= Generalized symmetric group =

Wreath product of cyclic group m and symmetrical group n

In mathematics, the generalized symmetric group is the wreath product $S(m,n) := C_m \wr S_n$ of the cyclic group of order m and the symmetric group of order n.

== Examples ==
- For $m=1,$ the generalized symmetric group is exactly the ordinary symmetric group: $S(1,n) = S_n.$
- For $m=2,$ one can consider the cyclic group of order 2 as positives and negatives ($C_2 \cong \{\pm 1\}$) and identify the generalized symmetric group $S(2,n)$ with the signed symmetric group.
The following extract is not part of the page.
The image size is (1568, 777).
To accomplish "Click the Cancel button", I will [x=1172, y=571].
== Representation theory ==
There is a natural representation of elements of $S(m,n)$ as generalized permutation matrices, where the nonzero entries are m-th roots of unity: $C_m \cong \mu_m.$

The representation theory has been studied since (Osima 1954); see references in (Can 1996). As with the symmetric group, the representations can be constructed in terms of Specht modules; see (Can 1996).

== Homology ==
The first group homology group – concretely, the abelianization – is $C_m \times C_2$ (for m odd this is isomorphic to $C_{2m}$): the $C_m$ factors (which are all conjugate, hence must map identically in an abelian group, since conjugation is trivial in an abelian group) can be mapped to $C_m$ (concretely, by taking the product of all the $C_m$ values), while the sign map on the symmetric group yields the $C_2.$ These are independent, and generate the group, hence are the abelianization.
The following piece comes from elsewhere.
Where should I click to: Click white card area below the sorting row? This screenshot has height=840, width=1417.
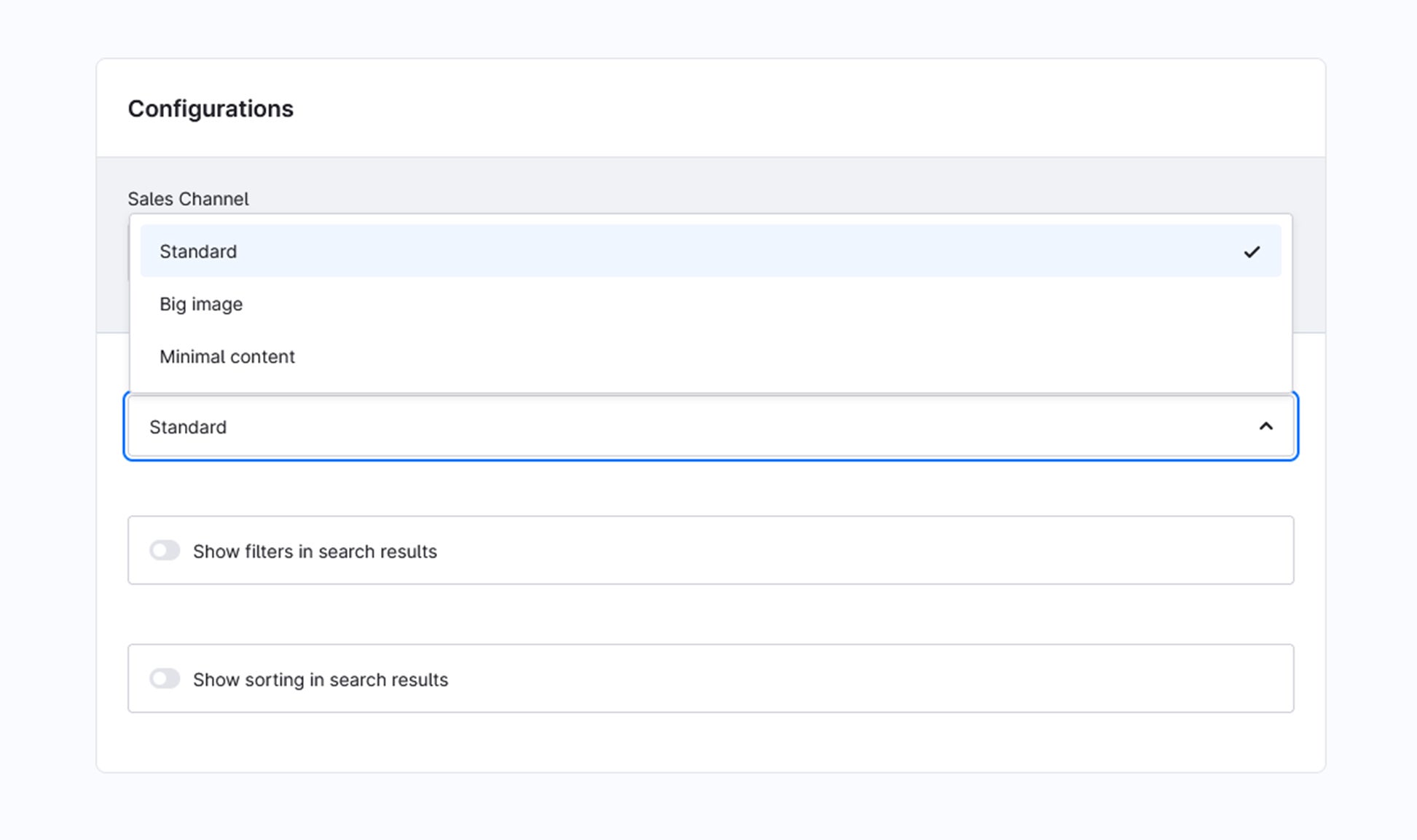pyautogui.click(x=710, y=743)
The second homology group – in classical terms, the Schur multiplier – is given by (Davies & Morris 1974):
$$H_2(S(2k+1,n)) = \begin{cases} 1 & n < 4\\
\mathbf{Z}/2 & n \geq 4.\end{cases}$$
$$H_2(S(2k+2,n)) = \begin{cases} 1 & n = 0, 1\\
\mathbf{Z}/2 & n = 2\\
(\mathbf{Z}/2)^2 & n = 3\\
(\mathbf{Z}/2)^3 & n \geq 4.
\end{cases}$$
Note that it depends on n and the parity of m: $H_2(S(2k+1,n)) \approx H_2(S(1,n))$ and $H_2(S(2k+2,n)) \approx H_2(S(2,n)),$ which are the Schur multipliers of the symmetric group and signed symmetric group.